Dataset entries:
┄┄┄┄┄┄┄┄┄┄┄┄┄┄┄┄┄┄┄┄

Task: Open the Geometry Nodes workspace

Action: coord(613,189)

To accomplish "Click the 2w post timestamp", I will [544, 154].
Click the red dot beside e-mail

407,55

┄┄┄┄┄┄┄┄┄┄┄┄┄┄┄┄┄┄┄┄

Task:
Gather every line of the data above that contains the string "Click", matching case exactly.

Written response:
To accomplish "Click the 2w post timestamp", I will [544, 154].
Click the red dot beside e-mail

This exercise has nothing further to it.